I started this particular ‘bits and pieces’ feature under the advice of some wise person or other that if you don’t make note of what you learn in a day then you’re likely just to forget it again. While this is good advice to be sure, the sad result is the grim realization that I just don’t learn nearly enough interesting things in a day. This is tribute either to my rather uninformative lifestyle or else my poor note-taking abilities. Either way, here’s what I have in my log of bits and pieces since last I wrote on the topic.
As anyone who knows me is well aware, I have a fairly incestuous relationship with the English language and I pick up new words and utterances like the average person picks up loose change on the street. That is to say that I ignore everything under $.25 but covet the rest as if it were a foundling kitten. This past week while tromping through the last remaining bits of “Lost in Translation” I was reminded of a couple of old favorites. The first is abecedarian, a very nearly self-explanatory word meaning arranged alphabetically (as you might note from the a-be-ce-d prefix). It also serves to describe something which is elementary in nature. Next we have a word from that long list of German words that describe the world more succinctly and accurately than any of their English counterparts. Weltanschauung (the entire worldview of an individual or group) joins leitmotiv (a dominant or central theme), Schadenfreude (enjoyment of the suffering of others) and Zeitgeist (spirit of a particular time in history) in my list of delightfully useful utterances inherited from a close linguistic cousin.

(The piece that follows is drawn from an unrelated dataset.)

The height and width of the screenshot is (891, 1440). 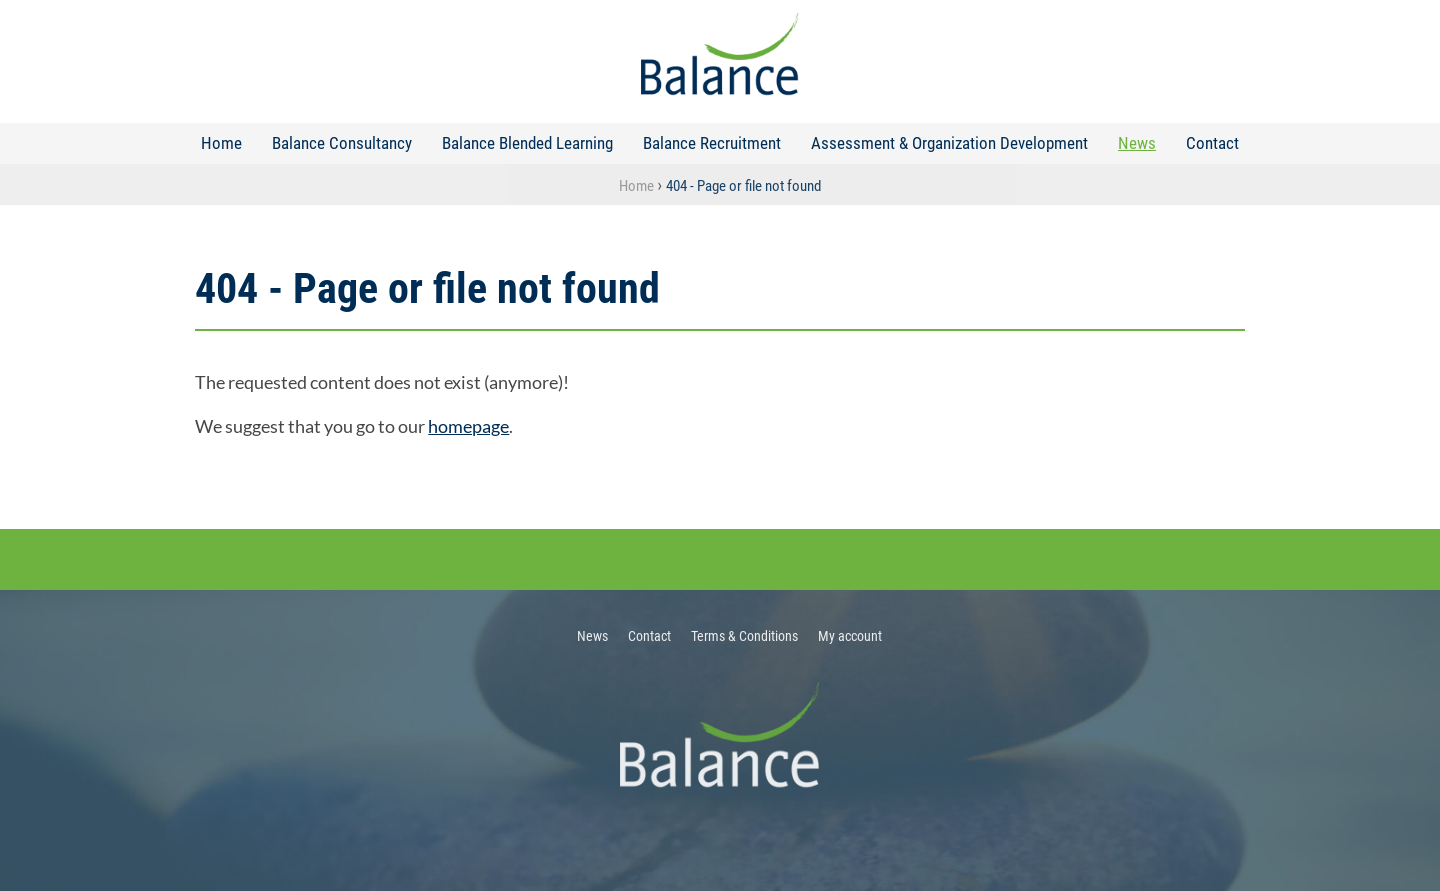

Moving onward, this weekend I found myself doing some lighter reading than I’m normally accustomed to in the form of the “Julie and Julia” book which somewhat recently found its way into movie form. The author does tend to be much easier to digest than my previous book choice, but still doesn’t leave one totally without items of note. Specifically, I was made acquainted with the potato ricer, a device that I can only describe as a very large garlic press for a potato. Those louvered glass windows you crank open and closed and that are generally reserved for locations on lakes and other bodies of water apparently bear the more formal moniker of “jalousie windows.” And lastly, I was read about, though still remain nauseated by, the delightfully meaty flavor of bone marrow. This last serves only all the more to fortify my growing vegetarian tendencies but one cannot help but notice when someone describes a dish as having the flavor of “life itself”. Her comparison of the experience to a cannibal eating the heart of his rival to gain his strength is convincing, but not exactly in the direction that was probably intended. Oh, and her brief discussion of Samuel Pepys did cause me to go and obtain his unabridged diaries on the Kindle for the ripe and reasonable sum of absolutely nothing. If nothing else, it is my sincere hope that the Kindle will make us all read more classics.
Leaving the literary world behind, I was reminded this weekend of a small fact that I tend to forget in the world of personal interactions. In general, when a person in my acquaintance leaves the realm of my daily interaction, I quickly get wrapped up in the day-to-day and they pass into history. From time to time I realize just how regrettable that is because it is those old relationships that are the most valuable, the most well formed. To use an unflattering analogy, an old friend is like an old cheese or a well-fermented wine. Not only do you know them best but they know you best and when they pass on into history and are forgotten, they take a piece of you with them. As much as we like to be independent and stand on our own, those around us really do help to define us. All of our best times are spent in the company of others and if we let them trickle away then a part of those good times goes with them. At any rate, that’s my observation on the matter.